Radiation biology, or radiobiology, is a very young science, solely concerned with the study of the interactions between ionizing radiation and living matter. This science slowly became a recognized field of study after the discovery of ionizing radiation (i.e., X rays) in 1895. A broadly varied and evolving terminology has been applied to aspects of radiobiology and therefore, archival searches concerning it are complex.
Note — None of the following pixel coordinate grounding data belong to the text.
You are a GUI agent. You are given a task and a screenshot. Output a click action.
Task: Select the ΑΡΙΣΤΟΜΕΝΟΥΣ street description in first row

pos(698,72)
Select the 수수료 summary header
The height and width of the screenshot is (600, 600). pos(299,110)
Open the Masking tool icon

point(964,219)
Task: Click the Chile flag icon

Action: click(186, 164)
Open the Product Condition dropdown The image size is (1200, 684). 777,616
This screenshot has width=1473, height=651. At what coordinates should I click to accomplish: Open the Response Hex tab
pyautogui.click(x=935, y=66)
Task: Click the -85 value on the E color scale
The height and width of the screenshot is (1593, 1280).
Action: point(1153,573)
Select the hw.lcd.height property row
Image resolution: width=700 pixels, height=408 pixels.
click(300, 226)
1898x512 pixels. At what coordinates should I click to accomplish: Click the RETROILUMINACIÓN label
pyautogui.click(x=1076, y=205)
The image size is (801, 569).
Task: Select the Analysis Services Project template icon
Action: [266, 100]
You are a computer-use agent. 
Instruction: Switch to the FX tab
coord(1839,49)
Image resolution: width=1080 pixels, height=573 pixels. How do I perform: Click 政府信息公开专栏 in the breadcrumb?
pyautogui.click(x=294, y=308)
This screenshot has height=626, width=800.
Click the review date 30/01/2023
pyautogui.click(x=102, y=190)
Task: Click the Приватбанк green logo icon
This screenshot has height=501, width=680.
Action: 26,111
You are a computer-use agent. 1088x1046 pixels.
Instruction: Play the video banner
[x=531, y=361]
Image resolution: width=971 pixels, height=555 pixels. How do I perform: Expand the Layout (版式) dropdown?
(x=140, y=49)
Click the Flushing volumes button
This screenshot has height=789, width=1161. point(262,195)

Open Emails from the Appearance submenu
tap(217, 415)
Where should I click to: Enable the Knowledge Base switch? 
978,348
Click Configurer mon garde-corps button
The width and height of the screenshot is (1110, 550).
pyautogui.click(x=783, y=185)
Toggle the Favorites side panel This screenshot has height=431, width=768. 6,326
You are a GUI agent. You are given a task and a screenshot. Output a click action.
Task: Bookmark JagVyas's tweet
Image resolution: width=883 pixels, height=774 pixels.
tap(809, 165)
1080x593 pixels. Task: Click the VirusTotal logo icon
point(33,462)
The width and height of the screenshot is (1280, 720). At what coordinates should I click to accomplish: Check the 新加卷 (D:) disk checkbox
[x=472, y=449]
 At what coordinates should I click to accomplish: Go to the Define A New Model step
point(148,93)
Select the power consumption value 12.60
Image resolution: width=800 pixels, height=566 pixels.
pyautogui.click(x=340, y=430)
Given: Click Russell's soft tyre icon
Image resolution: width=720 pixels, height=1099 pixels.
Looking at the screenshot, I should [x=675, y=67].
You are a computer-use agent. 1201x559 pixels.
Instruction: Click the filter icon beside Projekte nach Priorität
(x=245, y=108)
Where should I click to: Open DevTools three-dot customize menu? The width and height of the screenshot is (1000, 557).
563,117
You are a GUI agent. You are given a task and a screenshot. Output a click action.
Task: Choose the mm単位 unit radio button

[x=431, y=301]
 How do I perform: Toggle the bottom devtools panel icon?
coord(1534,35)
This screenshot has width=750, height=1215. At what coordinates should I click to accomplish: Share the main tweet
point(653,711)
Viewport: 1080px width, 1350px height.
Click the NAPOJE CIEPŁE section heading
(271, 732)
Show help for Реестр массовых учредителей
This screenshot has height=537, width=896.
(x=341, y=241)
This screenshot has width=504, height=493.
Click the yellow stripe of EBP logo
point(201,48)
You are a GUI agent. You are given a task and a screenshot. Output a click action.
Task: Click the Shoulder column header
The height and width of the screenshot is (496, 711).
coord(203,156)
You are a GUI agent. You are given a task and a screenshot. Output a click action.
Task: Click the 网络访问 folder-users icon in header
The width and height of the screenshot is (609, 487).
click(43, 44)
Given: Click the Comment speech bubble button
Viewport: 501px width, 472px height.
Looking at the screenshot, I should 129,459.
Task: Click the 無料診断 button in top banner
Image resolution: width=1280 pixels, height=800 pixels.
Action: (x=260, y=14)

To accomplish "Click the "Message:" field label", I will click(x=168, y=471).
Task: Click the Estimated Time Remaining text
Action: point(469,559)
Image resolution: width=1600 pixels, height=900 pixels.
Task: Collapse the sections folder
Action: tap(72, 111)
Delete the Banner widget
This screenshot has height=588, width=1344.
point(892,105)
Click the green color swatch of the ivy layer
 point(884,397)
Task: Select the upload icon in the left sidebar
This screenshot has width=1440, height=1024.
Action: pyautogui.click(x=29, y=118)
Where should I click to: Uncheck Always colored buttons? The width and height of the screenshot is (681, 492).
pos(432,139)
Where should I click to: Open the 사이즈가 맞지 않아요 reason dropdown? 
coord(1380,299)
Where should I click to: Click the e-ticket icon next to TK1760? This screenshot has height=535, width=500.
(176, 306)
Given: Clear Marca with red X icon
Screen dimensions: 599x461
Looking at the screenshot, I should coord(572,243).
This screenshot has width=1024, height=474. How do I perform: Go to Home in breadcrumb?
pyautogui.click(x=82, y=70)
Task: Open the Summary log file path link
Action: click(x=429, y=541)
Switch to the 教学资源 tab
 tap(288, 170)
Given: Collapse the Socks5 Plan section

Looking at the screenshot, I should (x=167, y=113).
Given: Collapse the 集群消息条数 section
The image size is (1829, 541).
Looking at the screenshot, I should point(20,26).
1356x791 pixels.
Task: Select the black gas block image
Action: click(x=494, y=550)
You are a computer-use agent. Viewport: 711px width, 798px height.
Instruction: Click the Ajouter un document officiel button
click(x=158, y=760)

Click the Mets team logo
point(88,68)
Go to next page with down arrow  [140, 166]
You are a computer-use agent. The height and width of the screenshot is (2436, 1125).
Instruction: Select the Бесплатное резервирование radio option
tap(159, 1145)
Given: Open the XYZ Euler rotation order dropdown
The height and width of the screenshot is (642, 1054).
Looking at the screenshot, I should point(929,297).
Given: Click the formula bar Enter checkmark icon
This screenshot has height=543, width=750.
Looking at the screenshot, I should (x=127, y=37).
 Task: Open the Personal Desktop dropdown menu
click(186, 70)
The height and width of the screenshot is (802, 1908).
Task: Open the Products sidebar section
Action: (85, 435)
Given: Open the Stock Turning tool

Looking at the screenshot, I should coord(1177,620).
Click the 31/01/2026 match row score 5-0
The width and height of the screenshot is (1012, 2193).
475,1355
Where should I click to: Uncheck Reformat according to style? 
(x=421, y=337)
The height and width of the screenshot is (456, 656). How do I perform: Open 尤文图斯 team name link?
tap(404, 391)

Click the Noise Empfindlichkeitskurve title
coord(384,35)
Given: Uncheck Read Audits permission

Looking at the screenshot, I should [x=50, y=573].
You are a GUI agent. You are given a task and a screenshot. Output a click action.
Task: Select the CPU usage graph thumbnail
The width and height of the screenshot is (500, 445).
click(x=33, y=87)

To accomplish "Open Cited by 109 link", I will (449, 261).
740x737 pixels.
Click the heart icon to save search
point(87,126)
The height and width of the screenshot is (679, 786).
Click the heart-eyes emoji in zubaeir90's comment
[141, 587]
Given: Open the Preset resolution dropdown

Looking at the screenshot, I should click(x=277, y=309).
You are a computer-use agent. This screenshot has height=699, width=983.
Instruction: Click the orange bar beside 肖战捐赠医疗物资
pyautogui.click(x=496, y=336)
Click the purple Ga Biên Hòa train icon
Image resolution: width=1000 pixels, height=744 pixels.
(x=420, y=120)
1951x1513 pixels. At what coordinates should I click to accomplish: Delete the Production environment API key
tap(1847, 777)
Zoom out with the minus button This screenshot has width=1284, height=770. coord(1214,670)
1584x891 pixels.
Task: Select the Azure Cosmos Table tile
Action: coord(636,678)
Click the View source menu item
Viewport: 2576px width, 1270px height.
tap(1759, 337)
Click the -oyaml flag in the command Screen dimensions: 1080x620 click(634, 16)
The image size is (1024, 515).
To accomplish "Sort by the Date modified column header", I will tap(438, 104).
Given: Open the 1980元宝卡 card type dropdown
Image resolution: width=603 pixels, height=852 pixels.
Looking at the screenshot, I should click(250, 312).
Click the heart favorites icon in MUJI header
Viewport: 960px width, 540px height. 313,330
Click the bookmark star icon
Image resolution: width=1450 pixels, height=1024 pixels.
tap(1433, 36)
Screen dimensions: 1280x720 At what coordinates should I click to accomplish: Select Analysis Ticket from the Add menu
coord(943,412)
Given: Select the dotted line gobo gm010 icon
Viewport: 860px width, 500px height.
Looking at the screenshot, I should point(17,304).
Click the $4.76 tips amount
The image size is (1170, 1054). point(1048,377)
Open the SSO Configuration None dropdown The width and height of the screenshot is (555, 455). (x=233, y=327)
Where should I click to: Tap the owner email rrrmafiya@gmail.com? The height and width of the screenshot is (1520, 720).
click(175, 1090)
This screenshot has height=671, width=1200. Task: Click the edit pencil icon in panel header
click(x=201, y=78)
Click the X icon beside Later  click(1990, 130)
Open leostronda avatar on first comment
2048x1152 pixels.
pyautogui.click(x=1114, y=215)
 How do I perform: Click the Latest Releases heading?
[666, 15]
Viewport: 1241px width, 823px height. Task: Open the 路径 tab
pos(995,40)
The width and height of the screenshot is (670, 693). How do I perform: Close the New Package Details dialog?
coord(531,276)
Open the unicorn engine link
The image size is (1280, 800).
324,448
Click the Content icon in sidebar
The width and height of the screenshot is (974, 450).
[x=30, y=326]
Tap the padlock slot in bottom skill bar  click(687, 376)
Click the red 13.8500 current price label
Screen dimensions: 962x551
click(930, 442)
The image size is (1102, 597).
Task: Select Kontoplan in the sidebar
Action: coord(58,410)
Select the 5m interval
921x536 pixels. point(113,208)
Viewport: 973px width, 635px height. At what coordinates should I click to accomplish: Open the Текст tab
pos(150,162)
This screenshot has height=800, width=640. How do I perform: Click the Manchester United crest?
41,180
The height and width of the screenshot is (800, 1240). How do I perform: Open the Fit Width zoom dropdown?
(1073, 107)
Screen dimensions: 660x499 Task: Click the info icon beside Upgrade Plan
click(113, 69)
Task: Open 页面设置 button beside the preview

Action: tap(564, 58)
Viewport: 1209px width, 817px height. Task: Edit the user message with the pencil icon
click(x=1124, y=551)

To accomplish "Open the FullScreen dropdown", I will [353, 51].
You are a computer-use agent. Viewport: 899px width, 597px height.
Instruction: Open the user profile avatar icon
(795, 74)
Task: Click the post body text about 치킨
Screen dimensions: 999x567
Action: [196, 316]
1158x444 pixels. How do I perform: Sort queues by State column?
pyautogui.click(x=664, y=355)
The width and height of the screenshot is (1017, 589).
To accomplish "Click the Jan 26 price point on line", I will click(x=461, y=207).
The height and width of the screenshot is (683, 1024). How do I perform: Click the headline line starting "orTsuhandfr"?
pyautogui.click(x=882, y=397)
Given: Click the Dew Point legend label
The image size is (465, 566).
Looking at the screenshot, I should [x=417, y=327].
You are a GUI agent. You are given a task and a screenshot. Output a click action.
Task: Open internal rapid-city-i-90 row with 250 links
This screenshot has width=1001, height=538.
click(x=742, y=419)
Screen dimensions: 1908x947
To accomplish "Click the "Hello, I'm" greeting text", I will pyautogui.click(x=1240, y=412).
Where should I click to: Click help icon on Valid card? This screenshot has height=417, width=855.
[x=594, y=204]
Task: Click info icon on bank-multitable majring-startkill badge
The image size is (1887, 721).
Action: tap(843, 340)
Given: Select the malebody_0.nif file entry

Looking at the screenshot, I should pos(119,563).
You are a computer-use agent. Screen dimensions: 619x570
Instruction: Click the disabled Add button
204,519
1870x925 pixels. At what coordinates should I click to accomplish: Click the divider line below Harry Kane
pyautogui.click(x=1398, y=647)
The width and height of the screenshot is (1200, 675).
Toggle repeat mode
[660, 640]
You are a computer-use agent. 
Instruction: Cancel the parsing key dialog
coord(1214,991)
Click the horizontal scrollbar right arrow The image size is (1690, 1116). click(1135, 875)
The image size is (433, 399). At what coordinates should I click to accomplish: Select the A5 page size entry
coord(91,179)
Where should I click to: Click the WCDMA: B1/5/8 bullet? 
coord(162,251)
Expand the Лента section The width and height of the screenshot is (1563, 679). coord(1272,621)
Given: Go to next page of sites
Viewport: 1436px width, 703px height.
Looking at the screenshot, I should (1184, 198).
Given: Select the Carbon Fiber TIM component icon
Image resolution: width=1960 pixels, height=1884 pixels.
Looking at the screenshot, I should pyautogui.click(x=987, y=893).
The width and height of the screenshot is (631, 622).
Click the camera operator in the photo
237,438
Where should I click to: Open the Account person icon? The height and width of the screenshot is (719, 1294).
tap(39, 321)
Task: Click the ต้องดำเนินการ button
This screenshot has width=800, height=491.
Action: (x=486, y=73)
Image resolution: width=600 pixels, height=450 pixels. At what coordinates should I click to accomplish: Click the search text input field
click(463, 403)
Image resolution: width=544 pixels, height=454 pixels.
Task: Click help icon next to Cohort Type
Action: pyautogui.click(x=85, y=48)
The History of Radiobiology and the Contributions of L. H. Gray

January 1, 2009

Support for radiobiology has a long history at the Rockefeller Foundation (RF). One of the precursors of the RF's natural sciences division, which funded scientific research, was the International Education Board (IEB). It supported scientific scholars in many different nations to further world cooperation. The IEB wished to identify, or create and maintain, centres of excellence and to encourage training of young researchers in them. Many countries supplied both the centres and the young researchers. The maintenance of excellence was exemplified in two statements by the IEB's director, Wickliffe Rose. The board's aid would 'help the strong,' and its policies could 'make the peaks higher'. The IEB was a very early supporter of radiobiology and funded research in the 1920s on X-ray derived mutations of Drosophila, effects of ultra violet radiation on tissue development and work by Egor Lorenz in 1926, after he embarked on radiobiology studies. Similarly in 1932, Raymond E. Zirkle was supported for alpha particle radiobiological work and later at Berkeley, University of California, for irradiation work at the then unique and recently completed cyclotron.